Arno Geiger – Le vieux roi en son exil

L’impression torturante de n’être pas à la maison fait partie de la maladie. Je me figure qu’une personne atteinte de démence a perdu, en raison de son délabrement intérieur, le sentiment d’être en sécurité, et qu’elle éprouve la nostalgie d’un endroit où celle-ci lui serait rendue. Mais comme cette sensation de confusion ne s’estompe pas, même dans les lieux les plus familiers, vous n’êtes plus chez vous même dans votre propre lit. (p.16)

Et il me fallut bien des années de plus pour saisir qu’il y a quelque chose de profondément humain dans le désir de rentrer chez soi. Mon père accomplissait spontanément ce que l’humanité avait accompli : en guise de remède à une vie effrayante et indéchiffrable, il avait désigné un lieu où il lui serait possible d’être en sécurité, pourvu qu’il l’atteignît. Mon père appelait lieu de réconfort le chez soi , le croyant l’appelle royaume céleste.

Là où l’on est chez soi vivent des gens qui vous sont familiers et parlent une langue compréhensible. Ce qu’écrivit Ovide dans son exil – que le pays est là où l’on comprend ta langue – s’appliquait à mon père dans un sens non moins existentiel. Comme ses tentatives de suivre des conversations échouaient de plus en plus souvent, et qu’il ne parvenait pas davantage à déchiffrer les visages, il se sentait comme en exil. Ceux qui parlaient, même ses frères et soeurs et ses enfants, lui étaient des étrangers, parce que ce qu’ils disaient le jetait dans le trouble et était inquiétait, inhospitalier.Il eut tôt fait d’en conclure qu’il était impossible que cet ici fut son chez-soi. Et de vouloir, par conséquent rentrer à la maison, convaincu que la vie reprendrait alors comme avant. (p. 56)
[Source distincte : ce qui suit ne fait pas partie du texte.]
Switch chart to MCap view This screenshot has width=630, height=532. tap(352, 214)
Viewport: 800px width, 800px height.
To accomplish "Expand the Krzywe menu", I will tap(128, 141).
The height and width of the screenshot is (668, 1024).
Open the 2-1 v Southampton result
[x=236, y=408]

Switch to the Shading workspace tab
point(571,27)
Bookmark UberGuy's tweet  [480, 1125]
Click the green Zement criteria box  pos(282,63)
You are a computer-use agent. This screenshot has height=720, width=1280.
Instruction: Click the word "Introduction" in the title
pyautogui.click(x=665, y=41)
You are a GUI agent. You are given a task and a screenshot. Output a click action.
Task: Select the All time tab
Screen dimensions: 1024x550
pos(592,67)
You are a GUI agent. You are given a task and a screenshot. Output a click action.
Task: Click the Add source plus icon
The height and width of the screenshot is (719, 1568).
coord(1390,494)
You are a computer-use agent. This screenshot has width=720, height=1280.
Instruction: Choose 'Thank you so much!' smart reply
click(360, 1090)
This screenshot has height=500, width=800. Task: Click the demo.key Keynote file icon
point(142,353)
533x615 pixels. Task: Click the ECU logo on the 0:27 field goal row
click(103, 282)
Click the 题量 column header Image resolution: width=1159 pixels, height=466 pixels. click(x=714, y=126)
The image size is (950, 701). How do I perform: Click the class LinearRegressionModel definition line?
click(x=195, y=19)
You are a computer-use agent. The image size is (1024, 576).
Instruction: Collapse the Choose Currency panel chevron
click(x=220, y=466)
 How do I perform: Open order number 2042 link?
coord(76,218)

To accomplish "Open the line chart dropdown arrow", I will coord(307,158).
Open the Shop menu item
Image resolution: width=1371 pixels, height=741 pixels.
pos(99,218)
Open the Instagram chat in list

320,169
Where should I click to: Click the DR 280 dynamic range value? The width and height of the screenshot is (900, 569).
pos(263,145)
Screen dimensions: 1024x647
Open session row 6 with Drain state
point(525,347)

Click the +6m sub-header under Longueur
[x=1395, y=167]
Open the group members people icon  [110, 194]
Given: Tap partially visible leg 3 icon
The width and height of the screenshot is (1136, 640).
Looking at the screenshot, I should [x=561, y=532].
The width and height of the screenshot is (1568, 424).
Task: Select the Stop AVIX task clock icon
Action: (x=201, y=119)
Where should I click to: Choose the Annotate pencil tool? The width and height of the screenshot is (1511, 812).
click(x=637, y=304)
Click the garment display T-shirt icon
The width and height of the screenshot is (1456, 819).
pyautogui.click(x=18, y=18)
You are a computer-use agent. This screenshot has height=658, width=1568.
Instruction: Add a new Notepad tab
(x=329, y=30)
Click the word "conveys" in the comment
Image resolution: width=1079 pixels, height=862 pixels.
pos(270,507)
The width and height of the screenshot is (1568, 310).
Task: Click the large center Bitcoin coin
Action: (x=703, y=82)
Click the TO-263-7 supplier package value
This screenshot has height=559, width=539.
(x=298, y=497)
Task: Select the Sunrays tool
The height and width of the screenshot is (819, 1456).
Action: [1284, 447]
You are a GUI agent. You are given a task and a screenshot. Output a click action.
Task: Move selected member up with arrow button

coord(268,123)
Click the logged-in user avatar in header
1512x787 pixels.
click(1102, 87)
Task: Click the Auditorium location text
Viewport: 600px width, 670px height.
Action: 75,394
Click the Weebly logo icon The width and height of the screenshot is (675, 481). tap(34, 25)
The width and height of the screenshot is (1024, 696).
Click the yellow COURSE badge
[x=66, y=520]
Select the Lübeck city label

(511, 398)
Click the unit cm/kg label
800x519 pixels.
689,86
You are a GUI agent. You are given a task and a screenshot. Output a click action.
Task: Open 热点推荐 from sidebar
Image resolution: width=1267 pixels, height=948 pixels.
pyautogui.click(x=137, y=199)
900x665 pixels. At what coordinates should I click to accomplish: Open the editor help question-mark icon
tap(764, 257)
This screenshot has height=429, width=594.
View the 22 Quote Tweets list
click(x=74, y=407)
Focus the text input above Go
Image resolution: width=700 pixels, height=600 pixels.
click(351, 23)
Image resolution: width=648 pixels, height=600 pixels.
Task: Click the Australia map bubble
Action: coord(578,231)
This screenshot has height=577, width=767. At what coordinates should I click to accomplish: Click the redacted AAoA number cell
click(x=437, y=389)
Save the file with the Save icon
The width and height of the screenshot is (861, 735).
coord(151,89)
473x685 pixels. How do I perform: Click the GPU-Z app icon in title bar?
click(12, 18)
L’impression torturante de n’être pas à la maison fait partie de la maladie. Je me figure qu’une personne atteinte de démence a perdu, en raison de son délabrement intérieur, le sentiment d’être en sécurité, et qu’elle éprouve la nostalgie d’un endroit où celle-ci lui serait rendue. Mais comme cette sensation de confusion ne s’estompe pas, même dans les lieux les plus familiers, vous n’êtes plus chez vous même dans votre propre lit.

Pour reprendre les mots de Marcel Proust, les vrais paradis sont les paradis qu’on a perdus. En pareil cas changer de lieu n’apporte aucune amélioration, une distraction tout au plus, et que nous offrirait aussi bien, sinon mieux, la chanson. Il est plus amusant de chanter, les personnes démentes chantent volontiers. La chanson est une émotion, un chez-soi au-delà du monde tangible.

Ce sont les soirs qui me donnent un avant-goût de ce que le matin ne tardera pas à nous offrir. Car avec l’obscurité vient la peur. Alors mon père déambule sans trêve ni repos comme un vieux roi en son exil.

A nous autres, les bien portants, la maladie d’Alzheimer ouvre les yeux, nous montre combien les facultés qui nous sont nécessaires pour maîtriser le quotidien sont complexes. En même temps Alzheimer est un symbole de l’état de notre société. Nous ne nous y retrouvons plus, le savoir disponible est immense, des innovations perpétuelles nous désorientent et nous font craindre l’avenir. Parler d’Alzheimer, c’est parler de la maladie du siècle. Il se trouve que la maladie de mon père est symptomatique de cette évolution. Il se trouve que la vie de mon père est symptomatique de cette évolution. Sa vie commença son cours à une époque où les piliers étaient nombreux et solides (famille, religion, structures de pouvoir, idéologies, rôles dévolus à chaque sexe, patrie) et déboucha dans la maladie lorsque la société occidentale se trouvait déjà, tous piliers effondrés, dans un champ de ruines.

Au vu de cette découverte, qui se fit en moi au fil des années, il n’y a rien d’étonnant à ce que je me sois senti de plus en plus solidaire de mon père. (p.57)

Mon père avait bâti la maison de sa propre initiative, selon son idée. Depuis les années soixante-dix, il n’avait eu de cesse d’y apporter des modifications et des ajouts. Qu’en dire? Ces maisons-là ont toujours quelque chose d’autoportraits indirects. (p. 151)

Les lieux dont nous avons profité, d’autres en profiteront. Les routes où nous avons roulé, d’autres y rouleront. L’endroit où mon père a bâti une maison, d’autres hommes l’habiteront. L’histoire que je raconte, quelqu’un la poursuivra. (p. 173)

– Tu as toujours aimé l’aventure. Moi pas.

– Qu’est-ce que tu aimais?

– Rentrer chez moi.

(p. 175)

Celui qui sait attendre, il sera roi.